An embodied agent, by contrast, must solve the entire problem. This begins with Embodied Perception; as the robot moves, it perceives far more information than a static view allows (for instance, finding a toy hidden behind a box). It then uses Embodied Decision-Making, knowing the correct sequence (e.g., throw away trash before arranging toys) and how to handle problems (like searching for that missing item). Finally, it performs Embodied Execution—the physical acts of walking, grasping a bottle, or opening a door.
To bridge the gap from passive analysis to behavioral intelligence, a comprehensive new survey from a team of researchers provides a structural framework for the field of Embodied AI. The survey, titled "Embodied AI: A Survey on the Evolution from Perceptive to Behavioral Intelligence," systematically maps the field to guide future research.
The authors propose that achieving intelligent behavior is a process that can be categorized into three modules.
The framework begins with Embodied Perception, which the authors categorize based on its relationship with robot behavior. The first is “perception for behavior,” which focuses on the perception tasks primarily utilized for robot actions. This includes object perception—sensing an object's geometric shape, articulated structure, and physical properties to enable manipulation—and scene perception, which involves building models of the environment, such as metric or topological maps, to guide mobility. The second and more distinct area is “behavior for perception,” which involves incorporating the robot's own behavior into the perception process. The survey details how an agent can use mobility to actively move and obtain more information about objects and scenes, or use manipulation to interact with an object to discover its properties, such as its articulated structure.

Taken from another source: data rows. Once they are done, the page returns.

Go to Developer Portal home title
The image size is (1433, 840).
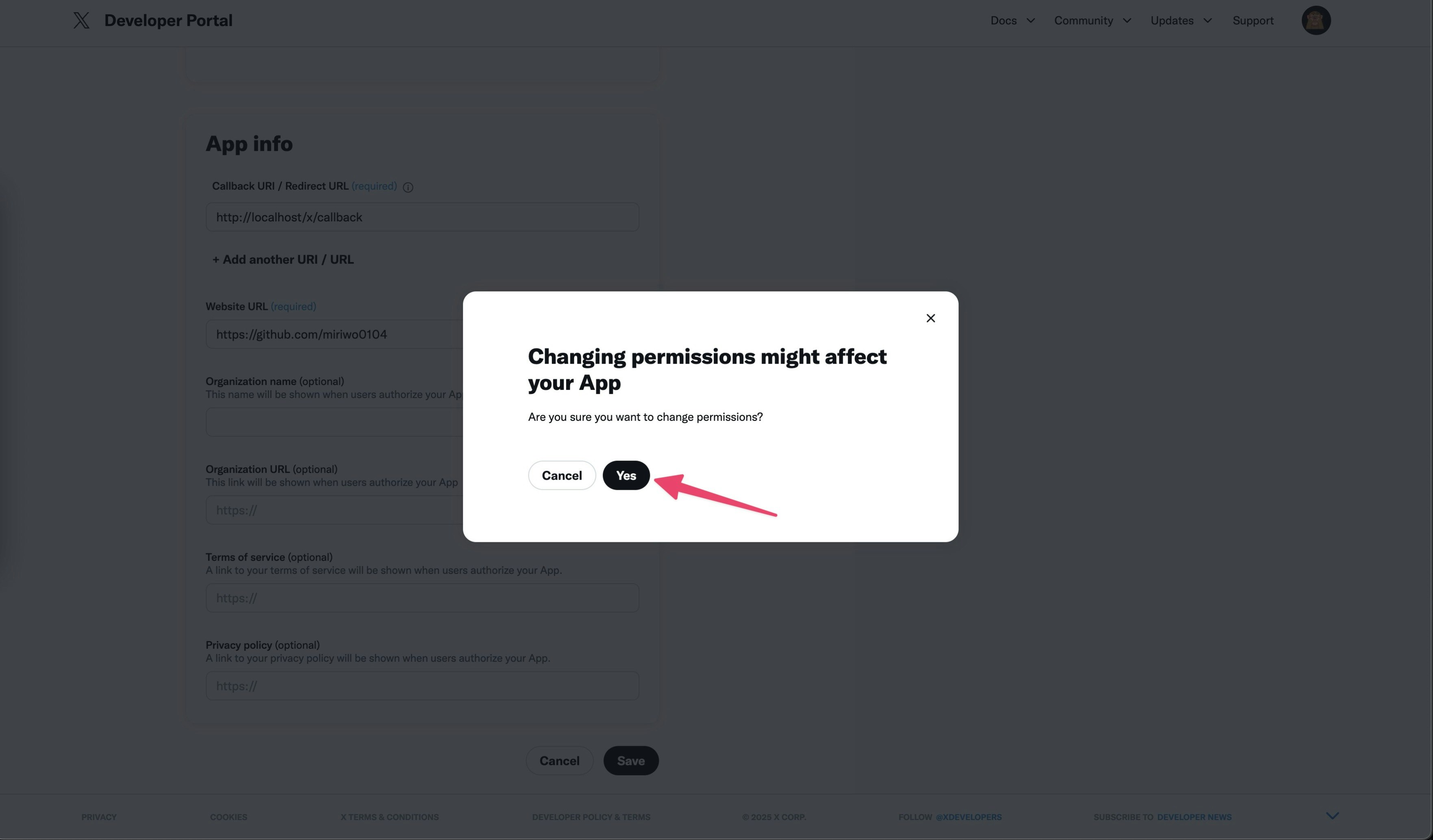168,20
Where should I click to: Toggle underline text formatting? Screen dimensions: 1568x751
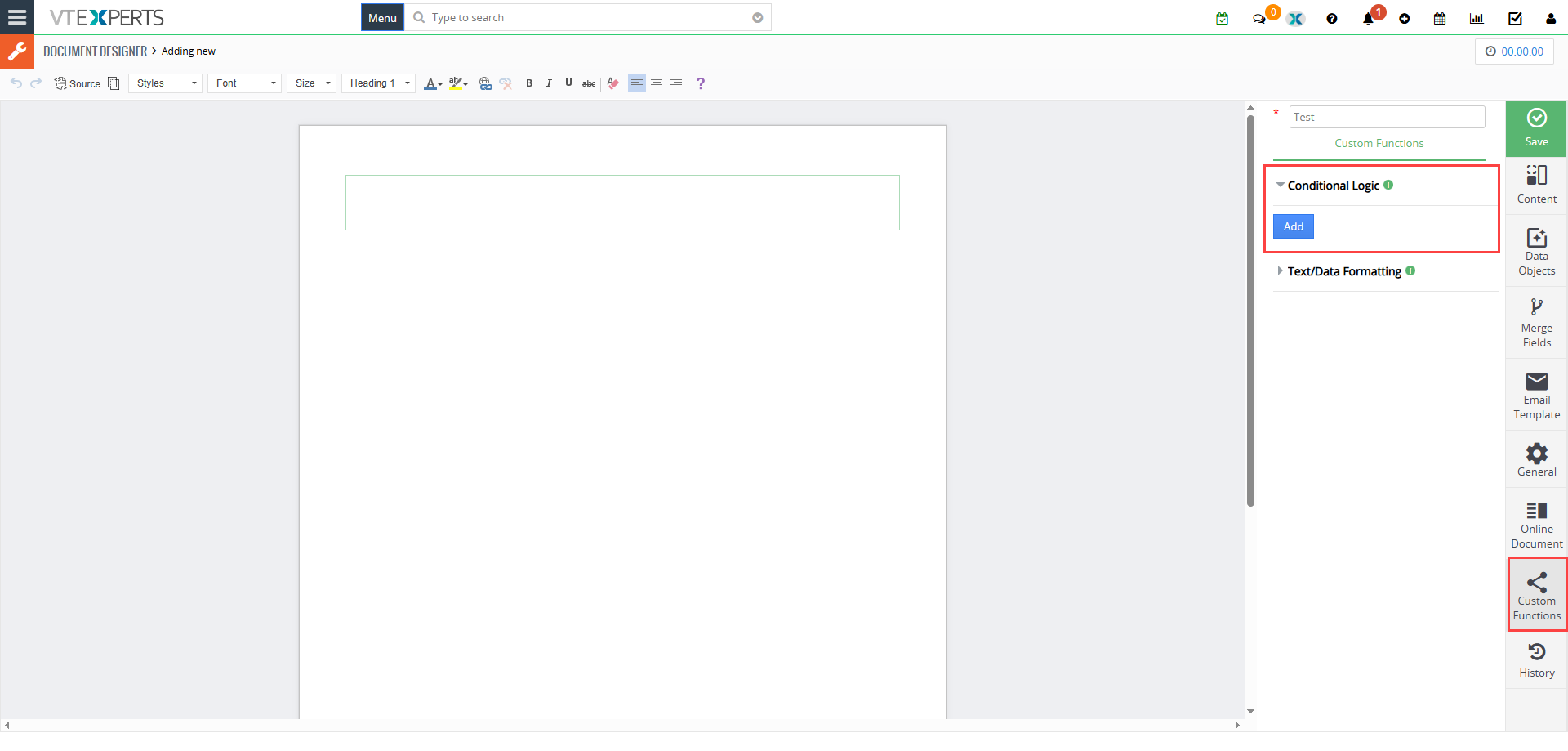tap(568, 83)
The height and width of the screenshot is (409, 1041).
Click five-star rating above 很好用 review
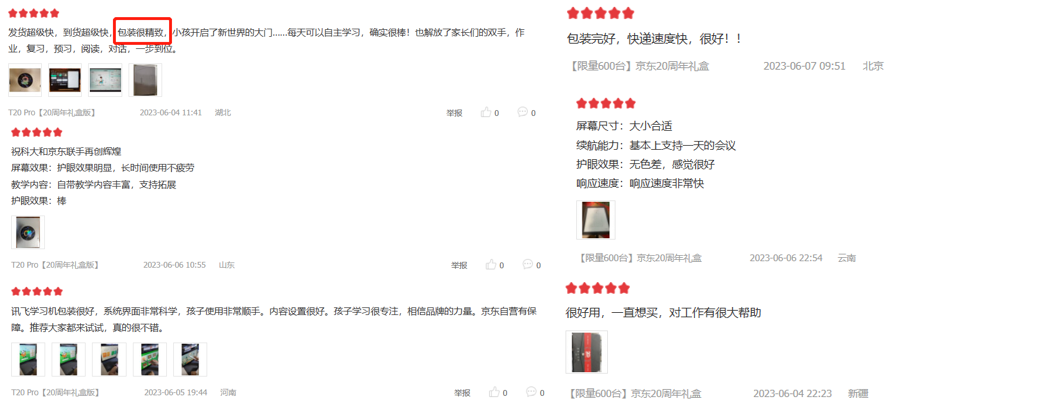pyautogui.click(x=598, y=288)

The second module, Embodied Decision-Making, addresses how the agent generates a sequence of behaviors to complete a human instruction based on its observations. The survey categorizes this crucial step into two primary domains: Navigation and Task Planning. Navigation involves reasoning a sequence of mobility commands (e.g., 'turn left,' 'move straight') to move through an environment, while Task Planning generates a sequence of manipulation skills (e.g., 'open the microwave,' 'grasp the bottle'), including integrated navigation steps. The authors emphasize that the fundamental challenge in this module is real-world grounding. Unlike purely digital decision-making, an embodied agent must account for numerous real-world challenges, such as physical feasibility, object affordance, and preconditions.

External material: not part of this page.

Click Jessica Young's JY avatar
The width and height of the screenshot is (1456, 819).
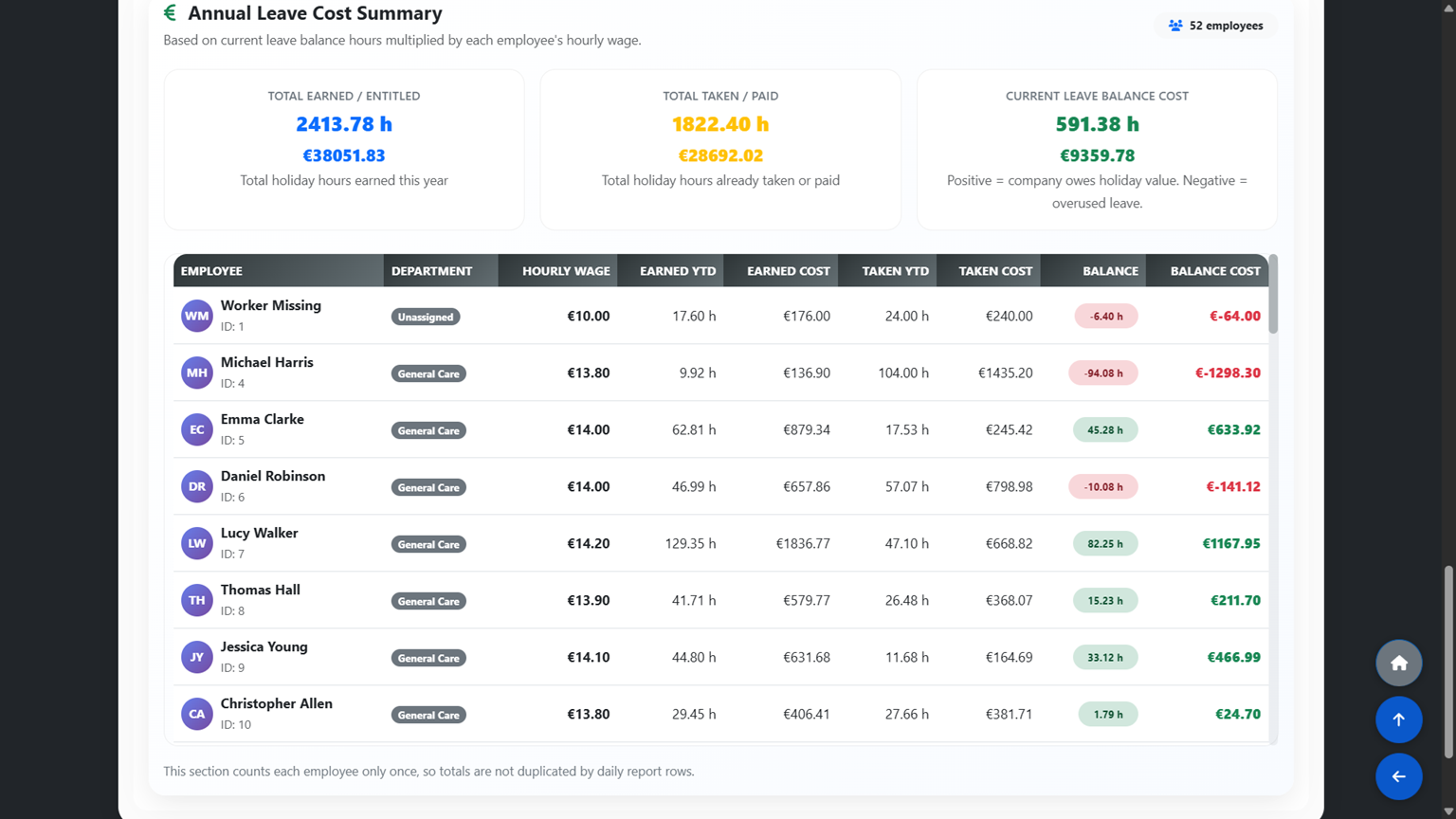tap(196, 657)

The final module, Embodied Execution, translates the generated decision into physical action. The survey focuses this discussion on manipulation skill learning, defining it as learning a behavior policy that maps skill descriptions and environmental observations to a concrete action, typically an embodiment-independent 7-DoF trajectory for a robot arm. The authors review the two primary algorithmic approaches used to train this policy: Imitation Learning (IL), which learns from human demonstrations, and Reinforcement Learning (RL), which learns through trial-and-error interaction. The survey states that the key research problem in this area is achieving generalization—across varied objects, scenes, skills, and instructions. It also highlights a critical trend: a shift away from training isolated, single-skill models and toward developing General-Purpose Execution Models, which, as a direct application of multimodal large language models, can handle multiple skills within a single model.

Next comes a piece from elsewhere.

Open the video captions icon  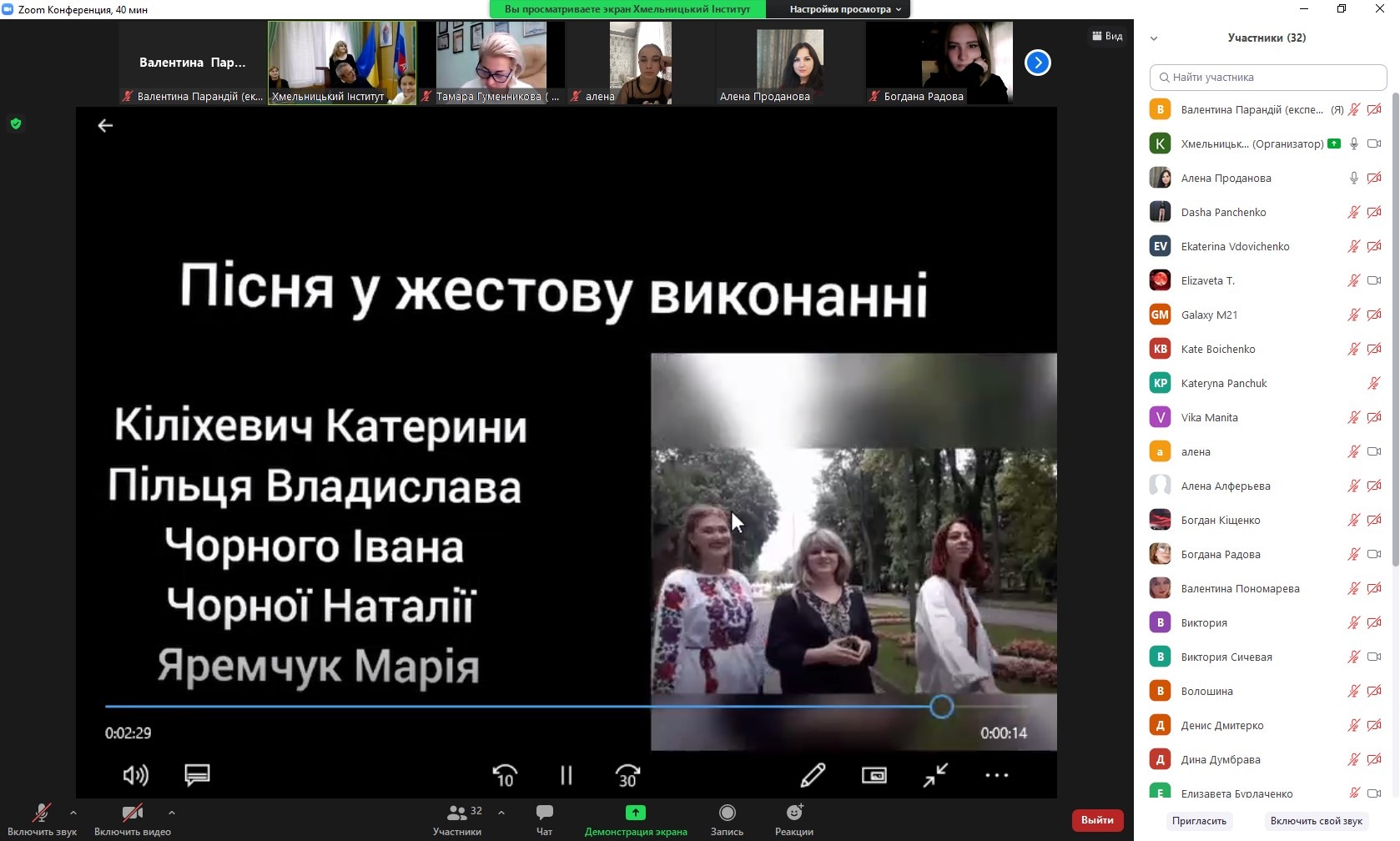point(197,775)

By providing this comprehensive three-module framework, the survey aims to structure the research landscape, systematically identify key challenges, and offer a clear roadmap for the field. The authors hope this structural approach will guide the community's efforts in developing the next generation of general-purpose intelligent agents.
Journal
SmartBot
Method of Research
Literature review
Subject of Research
Not applicable
Article Title
Embodied AI: A Survey on the Evolution from Perceptive to Behavioral Intelligence
Isaac Asimov's "Three Laws of Robotics"
- A robot may not injure a human being or, through inaction, allow a human being to come to harm.
- A robot must obey orders given it by human beings except where such orders would conflict with the First Law.
- A robot must protect its own existence as long as such protection does not conflict with the First or Second Law.
An integrated monolithic synaptic device for C-tactile afferent perception and robot emotional interaction
Beijing Institute of Technology Press Co., Ltd
image:
A pressure-mechanical integrated synaptic device inspired by human skin mechanoreceptors and synapses that recognizes different touch patterns for discrete affective state classification.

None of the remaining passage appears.